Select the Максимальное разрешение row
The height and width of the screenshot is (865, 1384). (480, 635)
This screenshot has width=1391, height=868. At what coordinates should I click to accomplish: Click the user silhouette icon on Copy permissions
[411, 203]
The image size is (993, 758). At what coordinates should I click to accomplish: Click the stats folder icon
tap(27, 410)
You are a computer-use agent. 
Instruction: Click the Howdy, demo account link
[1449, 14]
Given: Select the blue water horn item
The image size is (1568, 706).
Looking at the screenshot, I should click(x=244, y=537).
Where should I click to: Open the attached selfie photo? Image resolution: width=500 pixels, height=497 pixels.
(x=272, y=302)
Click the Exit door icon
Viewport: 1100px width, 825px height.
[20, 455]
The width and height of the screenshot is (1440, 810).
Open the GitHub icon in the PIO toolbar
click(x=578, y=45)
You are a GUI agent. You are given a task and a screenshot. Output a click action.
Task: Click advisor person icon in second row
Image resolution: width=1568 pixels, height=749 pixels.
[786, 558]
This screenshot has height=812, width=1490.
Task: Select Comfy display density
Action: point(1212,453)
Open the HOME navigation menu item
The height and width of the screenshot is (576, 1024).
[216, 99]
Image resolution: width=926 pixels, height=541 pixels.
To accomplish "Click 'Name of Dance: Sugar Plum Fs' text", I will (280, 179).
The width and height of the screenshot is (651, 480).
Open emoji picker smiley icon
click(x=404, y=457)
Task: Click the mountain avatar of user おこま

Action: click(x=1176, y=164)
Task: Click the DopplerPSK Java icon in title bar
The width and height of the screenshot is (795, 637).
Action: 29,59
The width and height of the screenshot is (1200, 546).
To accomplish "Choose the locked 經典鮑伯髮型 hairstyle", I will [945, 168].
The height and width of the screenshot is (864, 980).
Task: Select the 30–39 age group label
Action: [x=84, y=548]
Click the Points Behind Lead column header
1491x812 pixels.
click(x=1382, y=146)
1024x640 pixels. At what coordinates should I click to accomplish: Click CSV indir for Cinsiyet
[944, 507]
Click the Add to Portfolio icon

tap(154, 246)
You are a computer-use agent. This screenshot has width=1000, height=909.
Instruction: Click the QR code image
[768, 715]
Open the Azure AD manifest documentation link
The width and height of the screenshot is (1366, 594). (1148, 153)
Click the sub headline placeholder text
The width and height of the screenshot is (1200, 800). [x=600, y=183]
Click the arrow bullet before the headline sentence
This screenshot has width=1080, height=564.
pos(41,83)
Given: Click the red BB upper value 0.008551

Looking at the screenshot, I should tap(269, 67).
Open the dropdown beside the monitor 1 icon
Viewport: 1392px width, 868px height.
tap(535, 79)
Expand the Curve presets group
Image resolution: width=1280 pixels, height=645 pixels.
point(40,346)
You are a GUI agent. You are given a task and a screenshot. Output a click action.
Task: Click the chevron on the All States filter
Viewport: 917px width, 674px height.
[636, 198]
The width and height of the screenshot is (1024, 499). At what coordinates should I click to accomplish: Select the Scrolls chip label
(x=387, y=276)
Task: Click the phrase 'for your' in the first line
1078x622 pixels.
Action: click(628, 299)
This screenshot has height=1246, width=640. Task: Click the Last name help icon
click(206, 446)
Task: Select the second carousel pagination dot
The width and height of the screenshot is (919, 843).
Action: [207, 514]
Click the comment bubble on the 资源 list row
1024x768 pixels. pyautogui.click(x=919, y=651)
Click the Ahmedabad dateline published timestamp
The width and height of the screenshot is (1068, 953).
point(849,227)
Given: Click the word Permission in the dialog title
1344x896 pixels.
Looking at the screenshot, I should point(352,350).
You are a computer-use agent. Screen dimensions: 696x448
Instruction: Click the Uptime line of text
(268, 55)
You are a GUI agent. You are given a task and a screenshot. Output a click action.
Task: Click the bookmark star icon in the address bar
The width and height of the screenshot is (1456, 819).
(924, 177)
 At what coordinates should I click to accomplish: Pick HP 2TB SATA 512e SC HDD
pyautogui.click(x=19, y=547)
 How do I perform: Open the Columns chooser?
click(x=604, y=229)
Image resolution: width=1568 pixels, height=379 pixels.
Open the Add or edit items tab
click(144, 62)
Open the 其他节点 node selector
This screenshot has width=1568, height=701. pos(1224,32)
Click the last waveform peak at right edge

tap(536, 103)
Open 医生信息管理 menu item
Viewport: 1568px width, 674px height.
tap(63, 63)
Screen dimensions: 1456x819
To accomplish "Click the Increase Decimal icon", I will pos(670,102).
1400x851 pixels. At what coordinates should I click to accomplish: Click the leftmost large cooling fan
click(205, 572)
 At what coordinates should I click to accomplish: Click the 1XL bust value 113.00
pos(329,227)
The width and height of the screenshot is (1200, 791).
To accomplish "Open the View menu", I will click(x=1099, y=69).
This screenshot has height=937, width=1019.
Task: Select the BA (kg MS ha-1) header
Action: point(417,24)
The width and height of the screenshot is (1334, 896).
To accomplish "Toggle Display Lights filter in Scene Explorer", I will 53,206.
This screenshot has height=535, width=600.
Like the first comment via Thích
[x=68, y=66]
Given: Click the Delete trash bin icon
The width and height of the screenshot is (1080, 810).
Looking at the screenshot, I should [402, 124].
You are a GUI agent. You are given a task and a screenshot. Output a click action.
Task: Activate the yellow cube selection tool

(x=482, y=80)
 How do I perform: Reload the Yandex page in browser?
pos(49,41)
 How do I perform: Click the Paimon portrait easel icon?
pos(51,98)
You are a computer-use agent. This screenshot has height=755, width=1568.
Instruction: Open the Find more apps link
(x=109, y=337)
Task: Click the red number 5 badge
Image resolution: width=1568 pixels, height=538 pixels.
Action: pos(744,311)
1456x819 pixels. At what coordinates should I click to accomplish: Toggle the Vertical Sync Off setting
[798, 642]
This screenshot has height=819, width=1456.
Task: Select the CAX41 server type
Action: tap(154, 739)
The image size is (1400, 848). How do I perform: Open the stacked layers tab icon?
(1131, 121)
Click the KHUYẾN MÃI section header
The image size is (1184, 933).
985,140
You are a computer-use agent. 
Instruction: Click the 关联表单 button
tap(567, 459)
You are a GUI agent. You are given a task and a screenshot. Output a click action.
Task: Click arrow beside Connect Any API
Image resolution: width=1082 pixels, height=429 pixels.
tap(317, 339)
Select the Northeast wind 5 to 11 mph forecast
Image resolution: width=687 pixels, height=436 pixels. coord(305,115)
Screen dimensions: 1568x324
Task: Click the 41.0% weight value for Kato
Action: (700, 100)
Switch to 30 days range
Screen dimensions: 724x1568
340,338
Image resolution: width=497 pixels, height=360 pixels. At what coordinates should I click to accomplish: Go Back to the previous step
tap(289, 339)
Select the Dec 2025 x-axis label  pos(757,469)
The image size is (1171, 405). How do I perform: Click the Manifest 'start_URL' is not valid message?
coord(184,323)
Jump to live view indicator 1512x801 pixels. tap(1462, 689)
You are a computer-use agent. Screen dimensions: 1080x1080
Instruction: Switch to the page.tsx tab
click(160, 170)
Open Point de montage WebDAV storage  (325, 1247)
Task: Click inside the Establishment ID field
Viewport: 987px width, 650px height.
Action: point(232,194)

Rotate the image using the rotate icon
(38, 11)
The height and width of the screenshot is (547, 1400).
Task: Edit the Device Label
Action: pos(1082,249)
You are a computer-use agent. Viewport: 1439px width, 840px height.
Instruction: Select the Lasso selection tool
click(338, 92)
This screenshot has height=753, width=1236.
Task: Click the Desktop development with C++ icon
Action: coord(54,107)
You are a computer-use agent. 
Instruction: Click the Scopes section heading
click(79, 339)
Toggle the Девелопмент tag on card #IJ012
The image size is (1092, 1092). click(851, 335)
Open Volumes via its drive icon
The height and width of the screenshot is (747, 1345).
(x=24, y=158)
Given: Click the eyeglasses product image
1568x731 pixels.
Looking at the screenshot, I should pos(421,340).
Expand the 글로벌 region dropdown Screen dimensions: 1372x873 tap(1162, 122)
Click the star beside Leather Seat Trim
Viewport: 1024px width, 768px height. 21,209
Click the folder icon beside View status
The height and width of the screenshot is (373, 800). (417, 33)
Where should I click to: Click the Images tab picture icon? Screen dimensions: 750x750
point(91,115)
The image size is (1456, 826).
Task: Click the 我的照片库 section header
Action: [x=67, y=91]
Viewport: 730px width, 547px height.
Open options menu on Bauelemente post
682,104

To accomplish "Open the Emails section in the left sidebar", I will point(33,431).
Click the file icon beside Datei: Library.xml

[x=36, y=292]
********************
Instructions to follow: Reproduce the lines from the line with "Click the comment bubble on the 资源 list row" to the line with "click(x=604, y=229)", both included, with no changes.

Result of this exercise:
Click the comment bubble on the 资源 list row
1024x768 pixels. pyautogui.click(x=919, y=651)
Click the Ahmedabad dateline published timestamp
The width and height of the screenshot is (1068, 953).
point(849,227)
Given: Click the word Permission in the dialog title
1344x896 pixels.
Looking at the screenshot, I should point(352,350).
You are a computer-use agent. Screen dimensions: 696x448
Instruction: Click the Uptime line of text
(268, 55)
You are a GUI agent. You are given a task and a screenshot. Output a click action.
Task: Click the bookmark star icon in the address bar
The width and height of the screenshot is (1456, 819).
(924, 177)
 At what coordinates should I click to accomplish: Pick HP 2TB SATA 512e SC HDD
pyautogui.click(x=19, y=547)
 How do I perform: Open the Columns chooser?
click(x=604, y=229)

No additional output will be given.